FIG. 4 is an explanatory diagram of another offset amount determination method of the above.

FIG. 5 is an explanatory diagram of focus control for recognizing a foreign matter in the above.

FIG. 6 is an explanatory diagram of the foreign matter enlargement recognition method of the above.

FIG. 7 is a flowchart of the inspection area setting method of the above.

FIG. 8 is an explanatory diagram of an inspection area setting method of the above.

FIG. 9 is a flowchart of the edge inspection area setting method of the above.

FIG. 10 is an explanatory diagram of the edge inspection area setting method of the above.

FIG. 11 is a flowchart of the foreign matter inspection area setting method of the above.

FIG. 12 is an explanatory diagram of a foreign matter inspection area setting method of the above.

FIG. 13 is a schematic configuration diagram of an apparatus using a reference example .
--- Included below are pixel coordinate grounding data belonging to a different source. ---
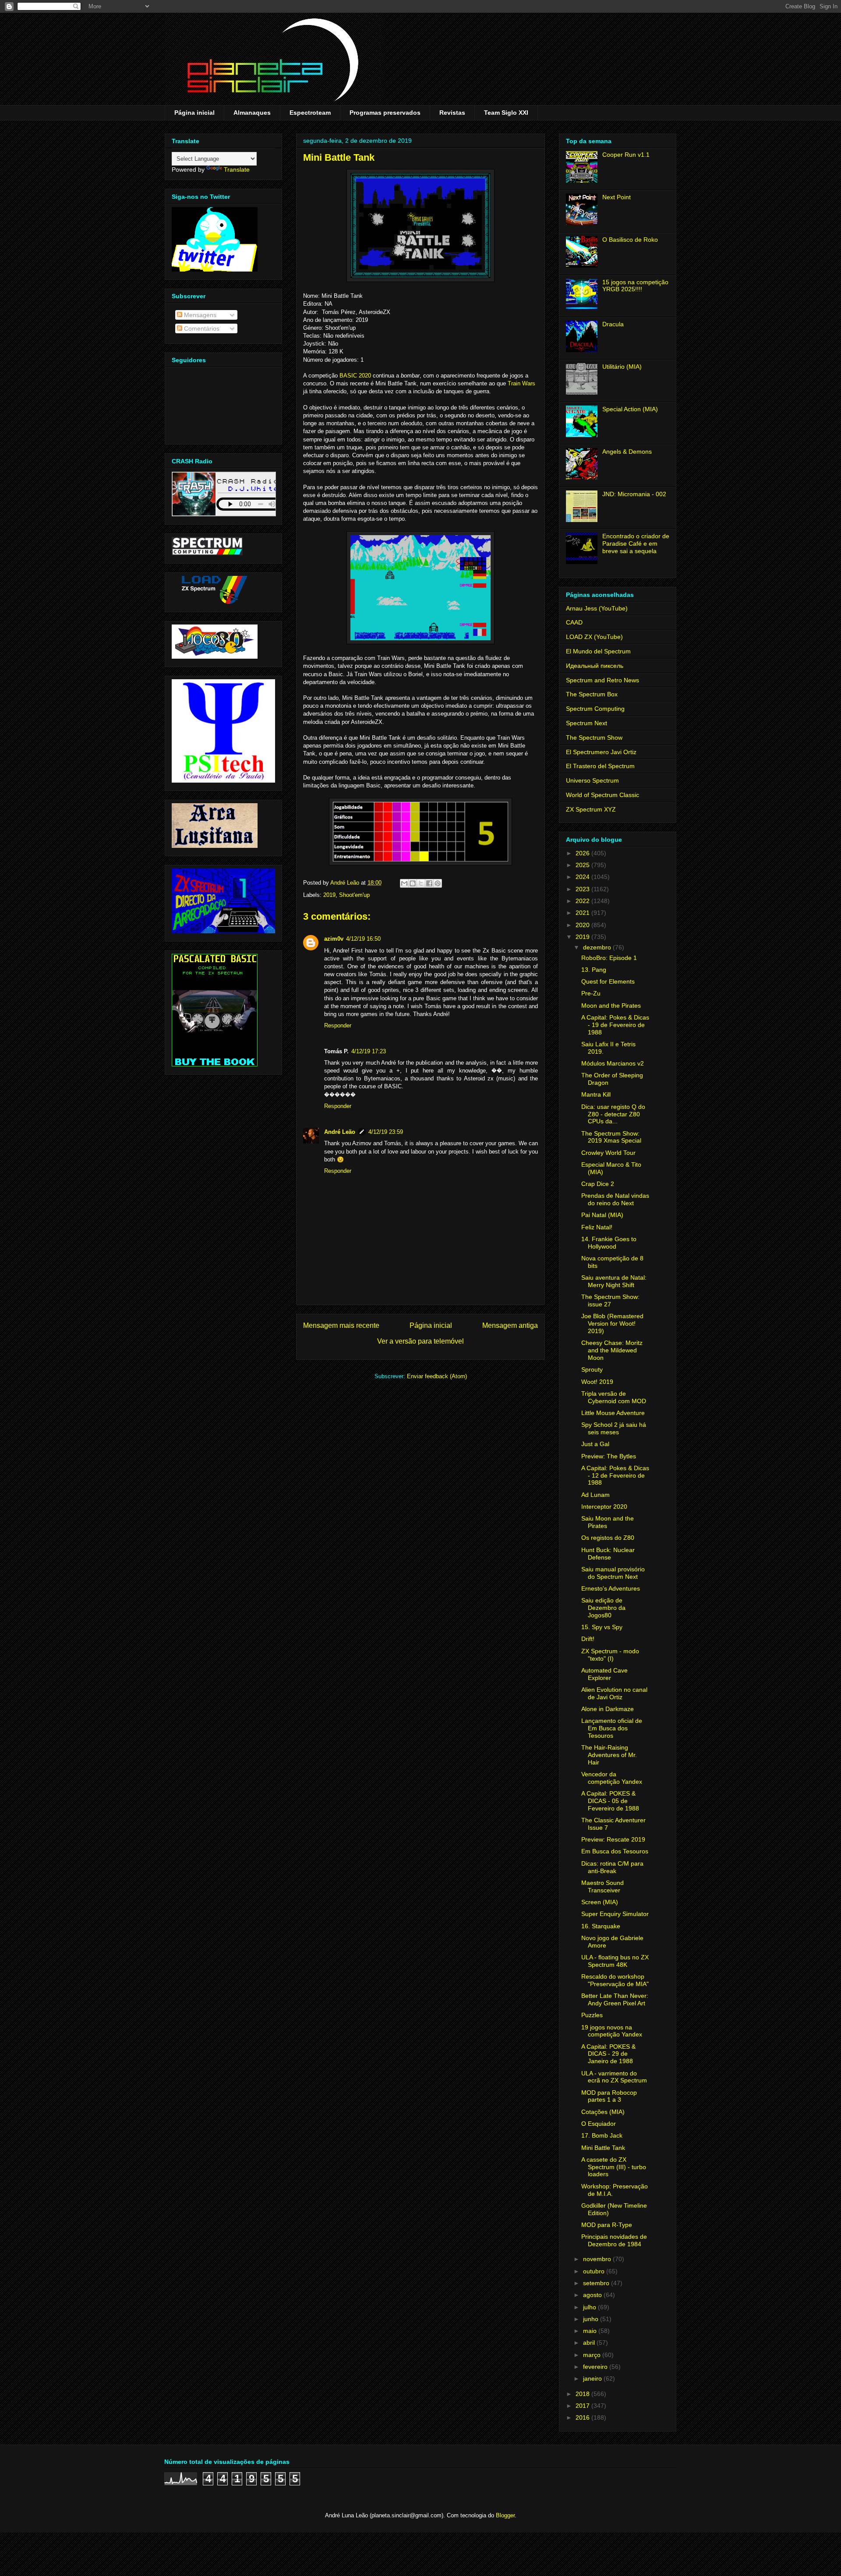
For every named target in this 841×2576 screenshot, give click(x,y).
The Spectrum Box (592, 694)
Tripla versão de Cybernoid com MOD (613, 1397)
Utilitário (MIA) (622, 366)
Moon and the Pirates (611, 1005)
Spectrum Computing (595, 708)
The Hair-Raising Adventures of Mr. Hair (609, 1755)
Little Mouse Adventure (613, 1412)
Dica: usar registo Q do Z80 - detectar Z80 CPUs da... (613, 1114)
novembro (598, 2258)
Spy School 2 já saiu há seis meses (613, 1428)
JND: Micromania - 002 (634, 494)
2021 (583, 912)
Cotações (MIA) (603, 2111)
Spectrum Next (586, 723)
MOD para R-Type (606, 2224)
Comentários (200, 328)
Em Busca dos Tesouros (614, 1851)
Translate (237, 169)
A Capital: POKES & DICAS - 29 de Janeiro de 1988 (608, 2054)
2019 (329, 895)
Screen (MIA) (599, 1902)
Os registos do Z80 (607, 1537)
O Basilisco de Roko (630, 239)
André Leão (339, 1132)
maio (590, 2330)
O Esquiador (598, 2123)
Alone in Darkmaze (607, 1708)
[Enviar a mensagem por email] (404, 883)
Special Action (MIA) (630, 409)
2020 (583, 924)
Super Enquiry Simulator (615, 1913)
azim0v (333, 938)
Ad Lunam (595, 1494)
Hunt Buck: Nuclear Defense (608, 1553)
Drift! (587, 1638)
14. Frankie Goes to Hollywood (608, 1242)
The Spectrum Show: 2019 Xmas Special (611, 1137)
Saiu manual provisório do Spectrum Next (613, 1573)
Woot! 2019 (597, 1381)
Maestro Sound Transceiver (602, 1886)
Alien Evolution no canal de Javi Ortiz (614, 1693)
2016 (583, 2417)
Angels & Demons (627, 451)
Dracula (613, 324)
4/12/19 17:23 (368, 1051)
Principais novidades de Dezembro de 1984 (614, 2240)
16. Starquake (600, 1926)
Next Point (616, 197)
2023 (583, 889)
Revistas (452, 112)
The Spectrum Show (594, 737)
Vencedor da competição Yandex (611, 1778)
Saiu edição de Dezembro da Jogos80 (603, 1608)
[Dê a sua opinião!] (412, 883)
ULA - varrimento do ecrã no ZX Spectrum (614, 2077)
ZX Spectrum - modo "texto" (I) (610, 1655)
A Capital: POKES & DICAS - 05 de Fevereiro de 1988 (610, 1801)
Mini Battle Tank (603, 2147)
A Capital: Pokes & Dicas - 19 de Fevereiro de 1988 (615, 1025)
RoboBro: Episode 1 (609, 957)
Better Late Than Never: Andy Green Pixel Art (614, 1999)
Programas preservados (385, 112)
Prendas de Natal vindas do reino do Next (615, 1199)
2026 (583, 853)
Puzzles (592, 2014)
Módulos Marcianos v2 (612, 1063)
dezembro (598, 947)
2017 (583, 2405)
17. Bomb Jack (601, 2135)
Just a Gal (595, 1443)
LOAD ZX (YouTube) (594, 636)
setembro (597, 2283)
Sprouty (592, 1369)
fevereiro (596, 2366)
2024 (583, 876)
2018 (583, 2393)
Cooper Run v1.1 (626, 154)
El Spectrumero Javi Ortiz (601, 751)
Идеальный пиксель (594, 665)
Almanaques (252, 112)
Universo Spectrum (592, 780)
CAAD (574, 622)
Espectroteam (310, 112)
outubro (594, 2271)
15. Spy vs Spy (601, 1626)
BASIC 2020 (355, 375)
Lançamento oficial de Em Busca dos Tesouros (611, 1728)
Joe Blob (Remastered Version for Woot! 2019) (612, 1323)
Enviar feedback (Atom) (437, 1376)
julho (590, 2307)
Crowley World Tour (608, 1152)
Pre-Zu (591, 993)
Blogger (505, 2515)
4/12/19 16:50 (363, 938)
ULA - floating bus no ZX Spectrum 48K (615, 1961)
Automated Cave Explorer (604, 1674)
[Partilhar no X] (421, 883)
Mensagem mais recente (341, 1325)
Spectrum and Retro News (602, 680)
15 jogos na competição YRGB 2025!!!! (635, 286)
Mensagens (199, 314)
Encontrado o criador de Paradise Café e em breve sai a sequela (635, 543)
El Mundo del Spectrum (598, 651)
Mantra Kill (596, 1094)
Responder (337, 1025)
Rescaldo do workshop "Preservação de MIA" (615, 1980)
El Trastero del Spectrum (600, 765)
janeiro (593, 2378)
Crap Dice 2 (597, 1183)
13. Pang (593, 969)
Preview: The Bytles (608, 1456)
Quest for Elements (608, 981)
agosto (593, 2294)
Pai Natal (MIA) (602, 1214)
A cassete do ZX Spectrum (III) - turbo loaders (613, 2167)
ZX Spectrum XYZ (591, 809)
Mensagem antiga (510, 1325)
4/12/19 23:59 (385, 1132)
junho (591, 2318)
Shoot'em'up (354, 895)
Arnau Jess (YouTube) (597, 608)
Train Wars (521, 383)
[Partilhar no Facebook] (429, 883)
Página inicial (194, 112)
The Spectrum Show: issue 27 (610, 1300)
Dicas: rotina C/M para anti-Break (612, 1867)
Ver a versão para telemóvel (420, 1341)
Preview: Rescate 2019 (613, 1839)
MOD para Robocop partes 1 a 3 (609, 2096)
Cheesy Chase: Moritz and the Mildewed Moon (612, 1350)
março (592, 2354)
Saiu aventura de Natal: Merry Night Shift (614, 1281)
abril (590, 2342)
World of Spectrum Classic (602, 794)
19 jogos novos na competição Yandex (611, 2031)
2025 (583, 864)
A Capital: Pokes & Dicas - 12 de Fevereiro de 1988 (615, 1475)
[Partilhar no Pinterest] (437, 883)
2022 (583, 900)
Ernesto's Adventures (610, 1588)
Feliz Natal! (596, 1227)
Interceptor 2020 (604, 1506)
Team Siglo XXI (506, 112)
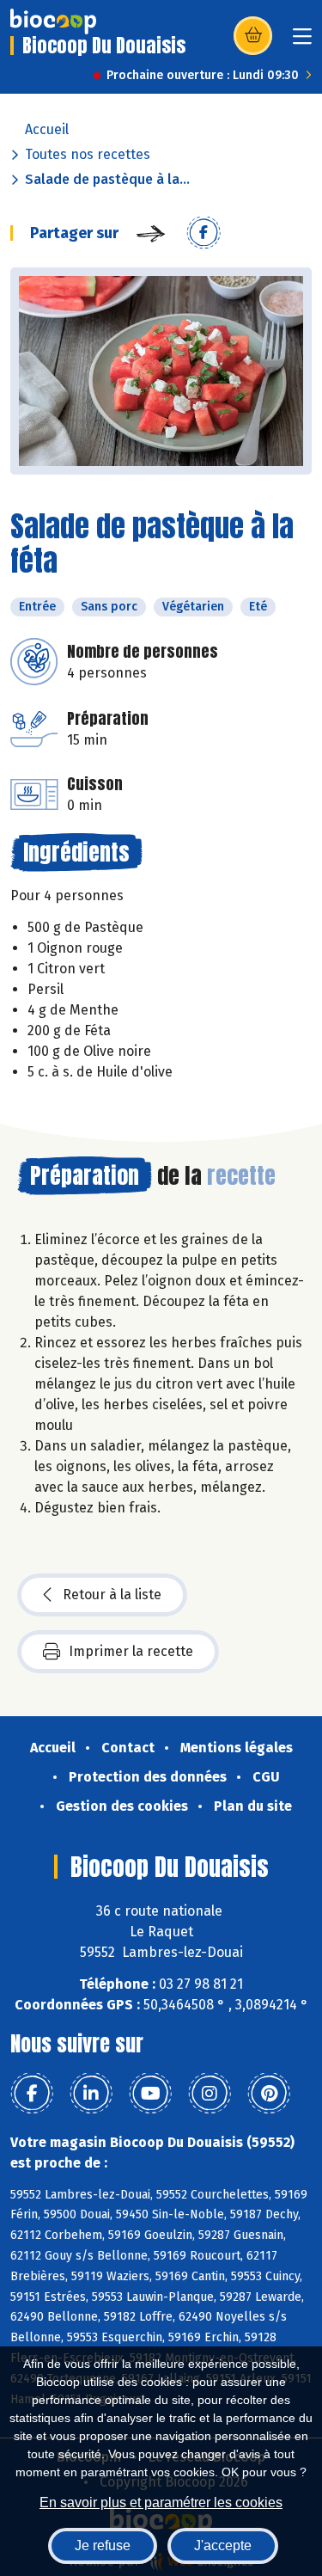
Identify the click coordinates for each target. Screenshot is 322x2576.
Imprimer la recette (131, 1651)
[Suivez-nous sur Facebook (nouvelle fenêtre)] (31, 2093)
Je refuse (103, 2545)
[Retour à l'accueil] (53, 21)
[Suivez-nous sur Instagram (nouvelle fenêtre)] (209, 2093)
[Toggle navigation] (302, 41)
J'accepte (223, 2545)
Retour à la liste (112, 1594)
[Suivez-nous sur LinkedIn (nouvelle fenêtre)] (91, 2093)
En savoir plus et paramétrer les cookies (161, 2502)
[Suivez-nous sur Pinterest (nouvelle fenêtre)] (268, 2093)
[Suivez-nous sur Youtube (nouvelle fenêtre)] (150, 2093)
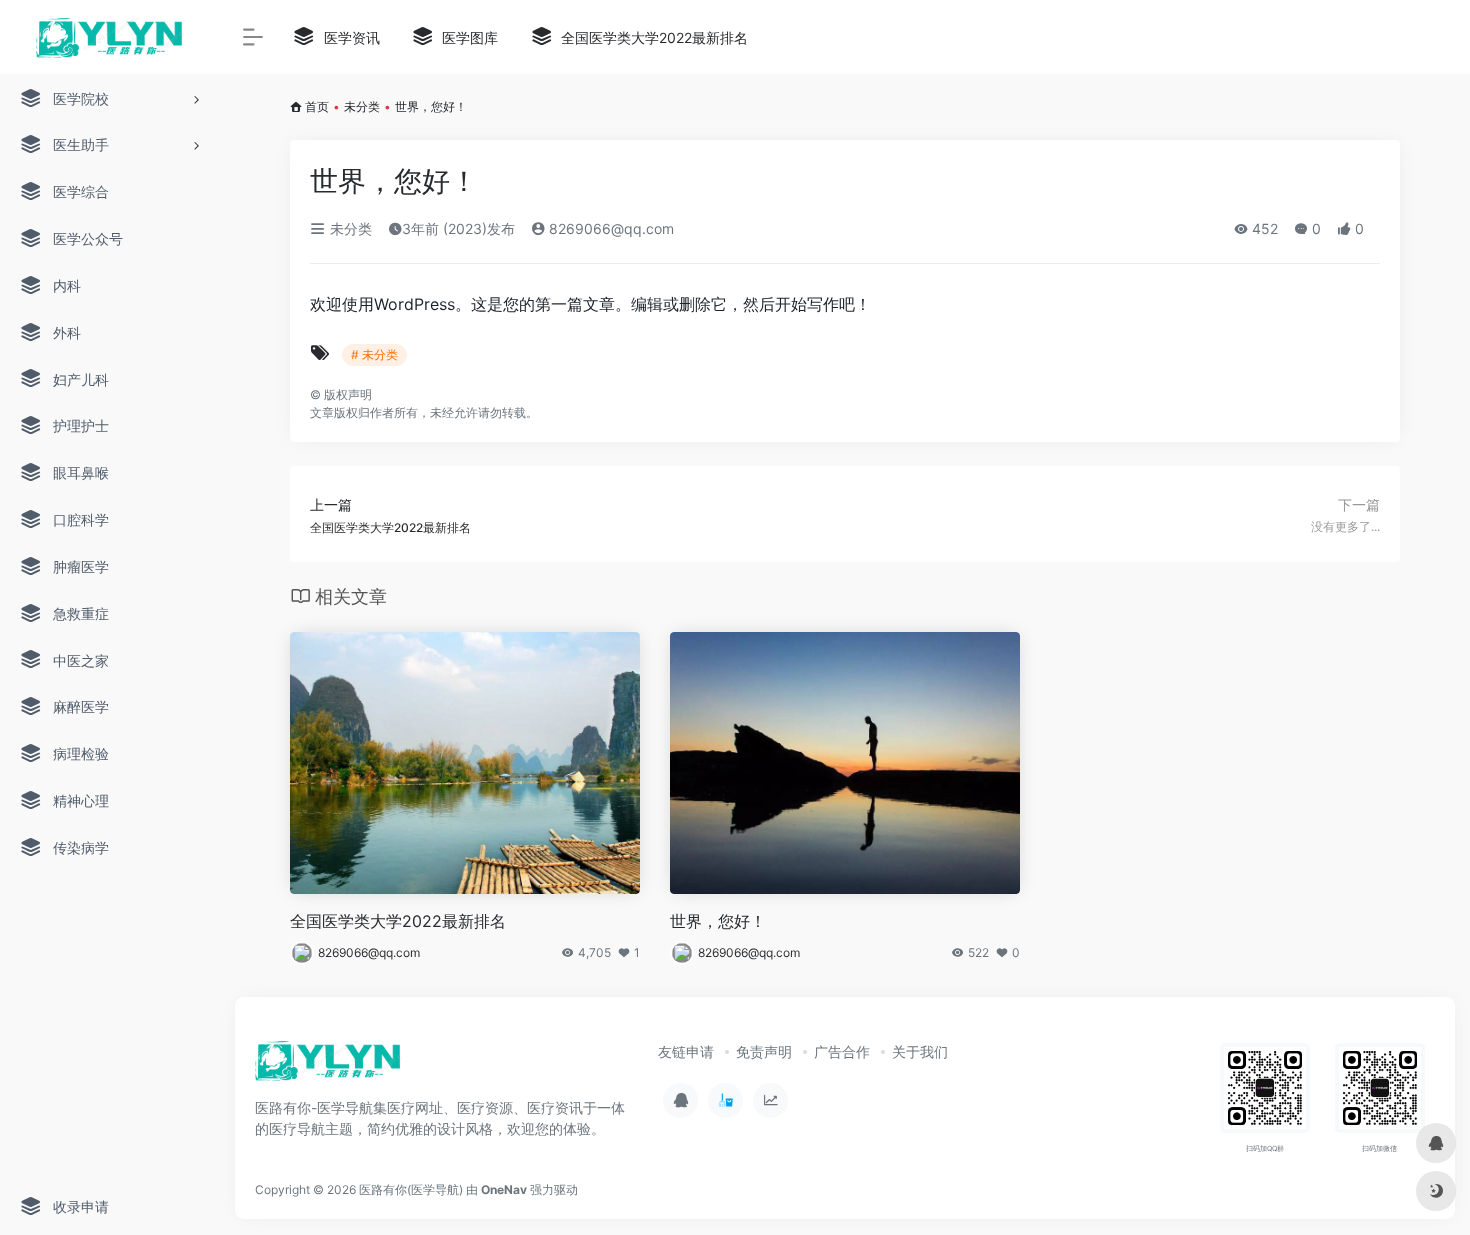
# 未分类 (374, 354)
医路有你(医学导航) (411, 1189)
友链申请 (686, 1051)
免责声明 (764, 1051)
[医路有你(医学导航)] (328, 1067)
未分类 (362, 106)
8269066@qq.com (609, 228)
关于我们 (920, 1051)
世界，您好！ (718, 921)
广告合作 (842, 1051)
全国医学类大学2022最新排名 (398, 921)
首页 (317, 106)
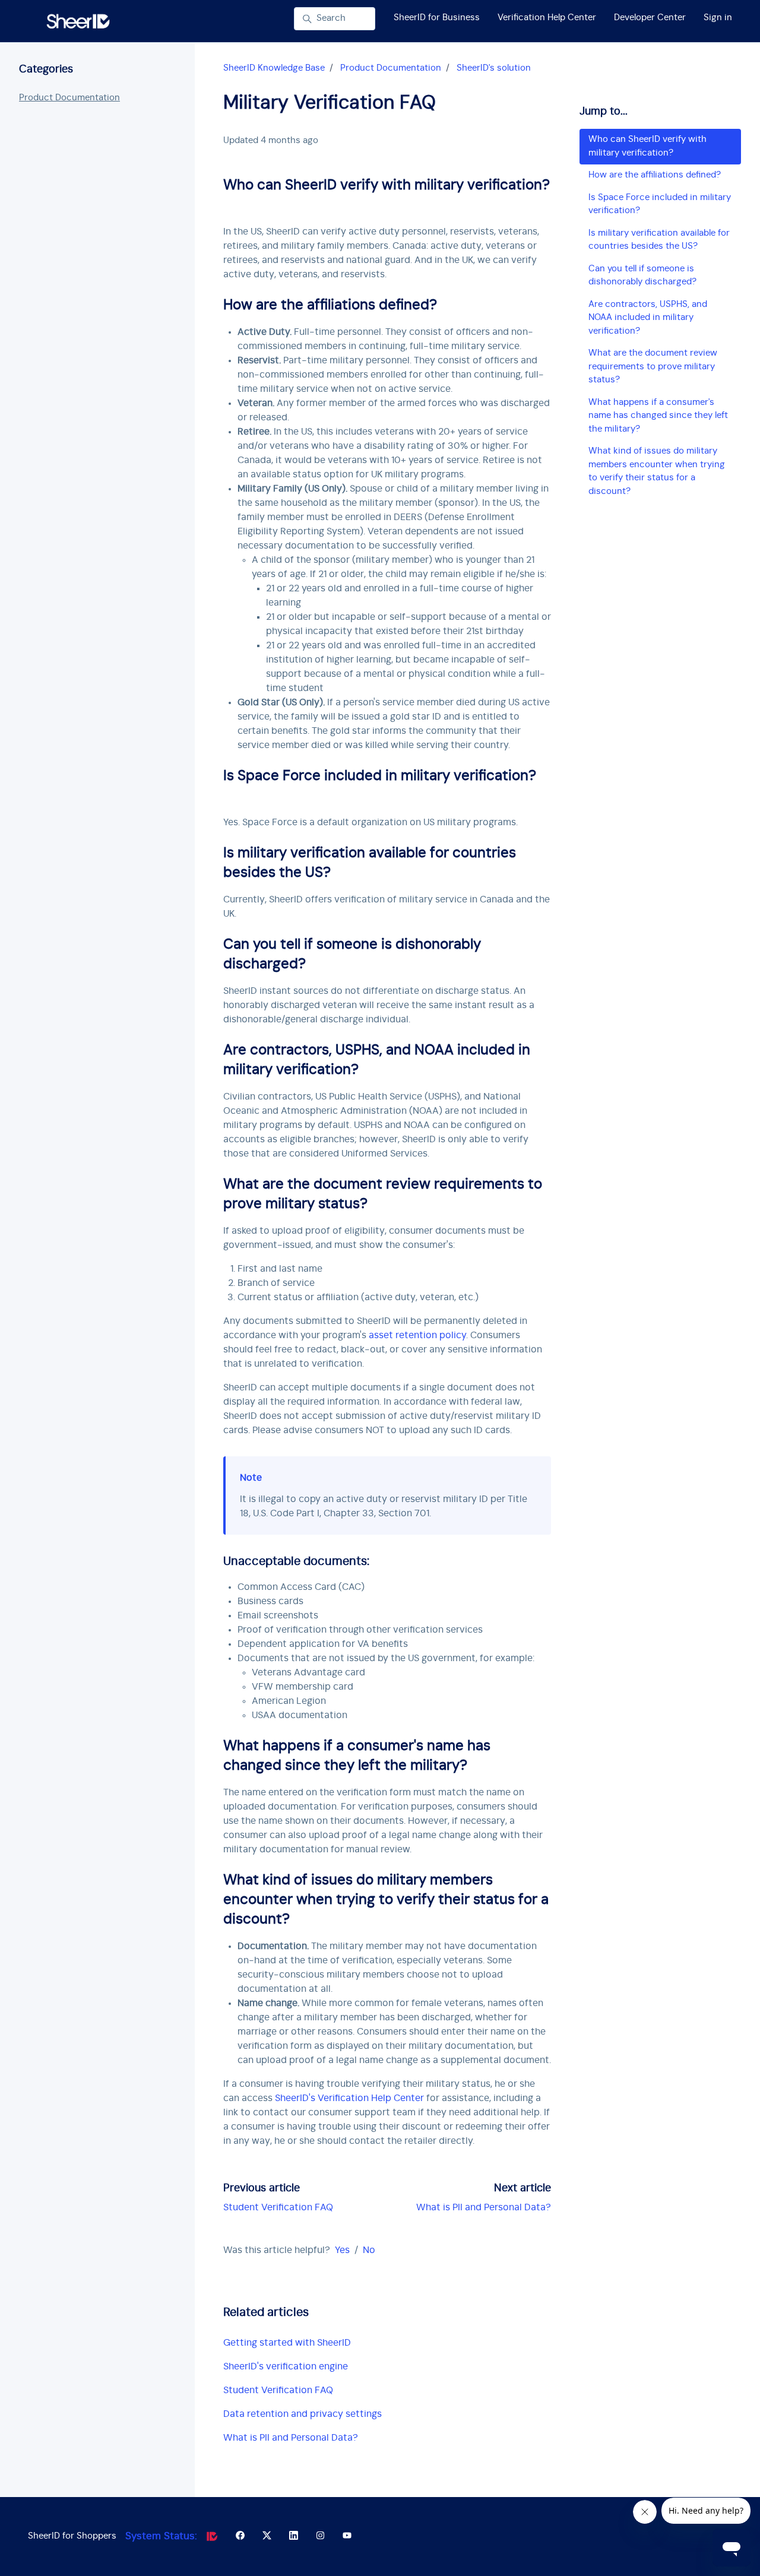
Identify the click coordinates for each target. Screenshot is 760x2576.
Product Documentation (390, 68)
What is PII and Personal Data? (483, 2207)
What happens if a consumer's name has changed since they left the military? (658, 415)
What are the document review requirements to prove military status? (652, 366)
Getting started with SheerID (287, 2342)
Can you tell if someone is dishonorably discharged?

FIG. 14 is a schematic configuration diagram of an apparatus using a conventional method.

[Explanation of symbols]

1 Inspected 7 Imaging camera 7a lens part 8 Strobe light source 9 Timing circuit 10 Image recognition unit 11 Lens control circuit 12 Control unit X foreign body

─────────────────────────────────────────────────── ─── Continuation of the front page (56) Reference JP-A-8-240535 (JP, A) JP-A-3-261807 (JP, A) JP-A-6-62407 (JP, A) JP-A-2- 10204 (JP, A) (58) Fields surveyed (Int.Cl. ⁷ , DB name) G01N 21/84-21/94 G01B 11/30

Claims (2)

(57) [Claims] 1. An upper surface of an object to be inspected, wherein an imaging camera with a focus lens is arranged so as to face the upper surface of the object to be inspected, and a light source is installed obliquely above the object to be inspected having an uneven shape. The image pickup camera is focused on a point offset by a certain distance to the upper side, and the light source illuminates the object to be inspected obliquely, and the image pickup camera images the upper surface of the object to be inspected. A foreign matter detecting method, characterized in that a grayscale image is obtained, a differential value of the grayscale image is obtained, and the obtained differential value is compared with a preset threshold value to detect the foreign matter having no uneven shape. 2. One or a plurality of objects to be inspected are loaded and an imaging camera is mounted.
Loading when inspecting the object to be inspected facing the camera
If the height is different for each inspected object,
After imaging to find the distance to the imaging camera,
From the grayscale image obtained from the image
Find the length of the shadow that extends and the angle of the oblique illumination with the length of the shadow
After calculating the height of the inspected object from the
And the focal length and effective diameter of the focus lens as a function
The distance to offset the upper surface of the object to be inspected.
Foreign matter detection <br/> how according to claim 1, wherein the determining the release.